An enlightened person would have simply fasted between these missions. I am no such person. Unless you count making it all the way to noon before eating lunch, I don’t fast. And usually the impure thoughts start hitting me around 10:30am.

In other words, salads were going to be the only way out.

And there’s no better place to eat salads than Rangoon, on 9th Street between Arch and Cherry.

I actually had a second reason to revisit this place for the first time since a forgettable lunch seven or eight years ago. I’d recently researched gin thoke, spring ginger salad, pretty exhaustively in an attempt to make my own.

Mine came out splendidly, largely on account of some beautiful young ginger from a farmer friend in Georgia—but I had nothing to judge it against, and that nagged me.

I wasn’t surprised to find Rangoon’s version a little funkier than mine (more fish sauce), but in most other ways it was more restrained. The restaurant’s version was like the granddaddy of all cole slaws: shredded cabbage and ginger showered with peanuts, deep-fried split peas and shallots, sesame seeds, dried shrimp and tomatoes. But mine had been the great-grandaddy, thanks to all that stuff plus baked chickpeas and deep-friend lentils. (First rule of Southeast Asian salads: the more crunchies, the better.) My friend’s ginger also gave me an unfair advantage.

Luckily, I did not stop there. Rangoon offers 17 different salads. Some belong to that same shredded-cabbage family—like the Asian tea leaf salad, which essentially swaps out the ginger for aromatic and slightly bitter edible tea leaves–but the more salads I ate here, the more amazed I was by the variety. One took tamarind sauce and lime leaves to cubes of homemade tofu that were haunted by a foreign flavor I couldn’t quite put my finger on, but liked a lot. Tamarind showed up again in a lukewarm rice-ball salad, which, with its mixture of carrots, dried shrimp, cabbage and potatoes, played like the mild-mannered offspring of paella and vinegar-splashed fried rice. The Eastern Noodle Salad was totally different—glass noodles with a pork-sesame-soy profile—and delicious (if hard to share, what with the noodles’ crazy length and elasticity).
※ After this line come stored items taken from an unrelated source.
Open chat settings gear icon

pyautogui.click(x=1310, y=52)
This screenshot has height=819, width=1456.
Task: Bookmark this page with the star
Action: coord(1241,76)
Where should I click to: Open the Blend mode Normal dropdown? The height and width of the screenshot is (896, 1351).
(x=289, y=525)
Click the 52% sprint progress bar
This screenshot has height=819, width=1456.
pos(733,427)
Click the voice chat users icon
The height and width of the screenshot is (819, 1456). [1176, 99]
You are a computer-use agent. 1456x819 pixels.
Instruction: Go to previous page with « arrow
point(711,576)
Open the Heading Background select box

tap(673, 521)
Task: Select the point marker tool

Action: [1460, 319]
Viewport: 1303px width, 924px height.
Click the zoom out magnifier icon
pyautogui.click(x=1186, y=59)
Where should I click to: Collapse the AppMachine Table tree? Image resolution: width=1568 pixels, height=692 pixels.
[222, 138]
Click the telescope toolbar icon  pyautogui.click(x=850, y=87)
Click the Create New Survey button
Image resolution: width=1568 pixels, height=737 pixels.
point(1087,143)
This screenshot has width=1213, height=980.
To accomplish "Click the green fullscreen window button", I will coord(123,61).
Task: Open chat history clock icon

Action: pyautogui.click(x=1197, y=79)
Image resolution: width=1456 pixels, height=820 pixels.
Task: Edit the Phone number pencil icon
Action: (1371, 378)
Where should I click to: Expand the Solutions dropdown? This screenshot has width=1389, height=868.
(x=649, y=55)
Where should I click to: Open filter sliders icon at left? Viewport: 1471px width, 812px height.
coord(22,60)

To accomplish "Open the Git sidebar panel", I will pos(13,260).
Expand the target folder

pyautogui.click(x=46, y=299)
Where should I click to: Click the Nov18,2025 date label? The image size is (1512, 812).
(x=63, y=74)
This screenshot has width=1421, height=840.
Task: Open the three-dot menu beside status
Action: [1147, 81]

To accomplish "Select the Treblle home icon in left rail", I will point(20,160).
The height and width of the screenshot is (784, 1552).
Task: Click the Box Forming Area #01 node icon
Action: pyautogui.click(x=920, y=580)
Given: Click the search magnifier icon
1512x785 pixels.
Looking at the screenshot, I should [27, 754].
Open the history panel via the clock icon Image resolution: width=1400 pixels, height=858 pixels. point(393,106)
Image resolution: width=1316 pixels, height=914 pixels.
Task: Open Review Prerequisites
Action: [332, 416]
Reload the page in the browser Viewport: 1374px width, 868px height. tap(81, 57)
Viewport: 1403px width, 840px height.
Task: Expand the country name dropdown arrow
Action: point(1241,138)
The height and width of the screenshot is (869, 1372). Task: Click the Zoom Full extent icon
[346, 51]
I’d recommend any of these—including the spring ginger salad. (After all, $7 for that plate probably beats spending half a day prepping all the components yourself.) But one salad at Rangoon knocked my socks off like no other mess of greens I can remember.

Remember these words: crispy watercress salad. Write them down on your hand if you have to.

The dressing is a bracing cocktail of lime juice, basil, mint and serious chile pepper. It’s watery enough to drink, and just sweet enough for you to want to. But the watercress itself was the revelation. Flawless green fronds had been battered—lightly, barely—with rice flour, and then flash-fried. They could hardly have spent five seconds in the oil because inside their batter jackets, the watercress was still fresh, raw, and watercrisp. But each leaf was also sealed in an impossibly delicate, translucent shell that delivered another level of crispiness. A truly wondrous surprise.

And, as it turns out, there’s an amazing upside to meat exhaustion: deep-fried salad.